* THE REQUEST
Quote the entries below word for word, leaving out the pictures.

* MATERIAL FOR THIS TASK
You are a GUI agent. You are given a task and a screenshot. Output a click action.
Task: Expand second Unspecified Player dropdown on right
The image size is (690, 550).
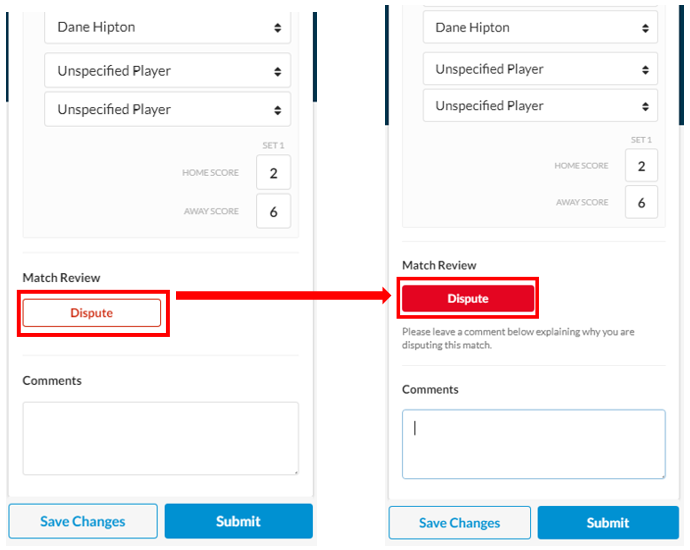coord(540,106)
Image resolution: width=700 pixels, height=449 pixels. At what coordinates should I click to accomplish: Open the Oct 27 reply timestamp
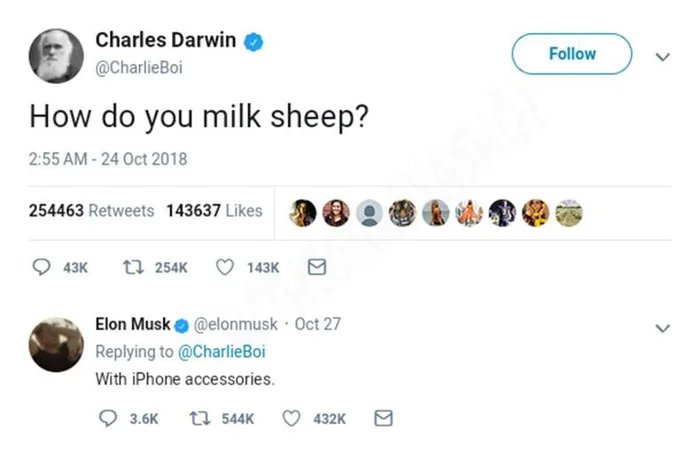pos(318,324)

* EXERCISE OUTPUT
You are a GUI agent. You are given a task and a screenshot. Output a click action.
Task: Expand second Unspecified Player dropdown on right
The image size is (690, 550).
coord(540,106)
Image resolution: width=700 pixels, height=449 pixels. At what coordinates should I click to accomplish: Open the Oct 27 reply timestamp
pos(318,324)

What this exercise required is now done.